> Supplied text:
TIDMNCCL
RNS Number : 0380H
Ncondezi Energy Limited
21 November 2022
News Release
Placing
21 November 2022: Ncondezi Energy Limited ("Ncondezi" or the
"Company") (AIM: NCCL) is pleased to announce that it has raised a
total of GBP520,000 before expenses by way of a placing and
subscriptions (the "Fundraise") .
Highlights
-- Raised a total of GBP520,000 before expenses via the issue of
80,000,000 ordinary shares of no par value ("Ordinary Shares") in
the Company ("Fundraise Shares") at a price of 0.65 pence per
Ordinary Share (the "Placing Price")
-- Scott Fletcher, a Non Executive Director of the Company, has
subscribed for 15,936,000 Ordinary Shares in the Fundraise for a
total of GBP103,584. Following the Fundraise, Scott Fletcher will
be beneficially interested in 97,759,020 Ordinary Shares,
representing approximately 19.92 per cent. of the Company's
enlarged issued share capital.
-- Michael Haworth, the Non Executive Chairman of the Company,
has subscribed for 3,264,000 Ordinary Shares in the Fundraise for a
total of GBP21,216. Following the Fundraise, Michael Haworth will
be beneficially interested in 20,023,462 Ordinary Shares,
representing approximately 4.08 per cent. of the Company's enlarged
issued share capital.
-- For each Fundraise Share subscribed for participating
investors will receive a non-transferable warrant to subscribe for
an Ordinary Share with an exercise period of eighteen months from
their date of issue and exercisable at a price of 1.3 pence per
Ordinary Share (the "Fundraise Warrants"). The issue of the
Fundraise Warrants is conditional upon the approval of certain
shareholder resolutions at the Company's next Annual General
Meeting (the "AGM") and the Placing is not conditional upon the
issue of the Fundraise Warrants.

> Recorded information:
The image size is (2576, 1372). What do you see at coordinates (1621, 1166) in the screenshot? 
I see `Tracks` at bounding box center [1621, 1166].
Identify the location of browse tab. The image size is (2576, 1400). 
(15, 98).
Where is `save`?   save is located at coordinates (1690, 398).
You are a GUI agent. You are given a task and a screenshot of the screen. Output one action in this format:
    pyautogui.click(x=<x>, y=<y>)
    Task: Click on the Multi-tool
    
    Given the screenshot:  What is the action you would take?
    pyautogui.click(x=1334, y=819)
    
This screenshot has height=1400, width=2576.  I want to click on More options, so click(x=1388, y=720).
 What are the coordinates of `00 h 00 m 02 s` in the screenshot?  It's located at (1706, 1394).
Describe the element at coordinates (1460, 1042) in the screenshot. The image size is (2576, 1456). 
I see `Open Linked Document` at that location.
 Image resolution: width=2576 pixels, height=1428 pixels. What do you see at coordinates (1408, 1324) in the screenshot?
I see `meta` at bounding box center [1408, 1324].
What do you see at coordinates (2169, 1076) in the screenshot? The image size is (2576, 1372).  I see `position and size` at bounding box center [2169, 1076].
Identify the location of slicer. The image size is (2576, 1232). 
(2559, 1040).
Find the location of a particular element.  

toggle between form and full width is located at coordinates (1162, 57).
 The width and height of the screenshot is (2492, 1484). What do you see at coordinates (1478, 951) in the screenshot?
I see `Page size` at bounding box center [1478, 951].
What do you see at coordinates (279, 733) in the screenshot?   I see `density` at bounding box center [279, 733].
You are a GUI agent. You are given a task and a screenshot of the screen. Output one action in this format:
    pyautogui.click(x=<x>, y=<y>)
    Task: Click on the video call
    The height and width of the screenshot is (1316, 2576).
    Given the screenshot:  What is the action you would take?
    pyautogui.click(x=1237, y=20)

> Problems:
a – What exercise price do the Fundraise Warrants carry in the Ncondezi placing announcement?
b – Extend the Ncondezi placing announcement, picking up after its final sentence.
The listing isn't needed for this.

> Final answers:
a – 1.3 pence per Ordinary Share.

b –
-- The Company has also agreed to issue 3,040,000 warrants to
subscribe for an Ordinary Share with an exercise period of eighteen
months from their date of issue and exercisable at the Placing
Price (the "Broker Warrants"). The issue of the Broker Warrants is
conditional upon the approval of certain shareholder resolutions at
the Company's AGM.
-- In addition to the Fundraise, certain contractors and
consultants to the Company have agreed in principle for
approximately GBP71,767 in deferred fees to be satisfied by the
issue of 4,184,987 Ordinary Shares (the "Fee Shares"). Of the
deferred amount, GBP18,750 is to be satisfied by the issue of
Ordinary Shares at the Placing Price, GBP11,000 is to be satisfied
by the issue of Ordinary Shares at 3.0p and GBP42,017 is to be
satisfied by the issue of Ordinary Shares at 4.5p. The issuing of
the Fee Shares is conditional upon the approval of certain
shareholder resolutions at the Company's AGM and entering into
definitive agreements for the subscription for the Fee Shares.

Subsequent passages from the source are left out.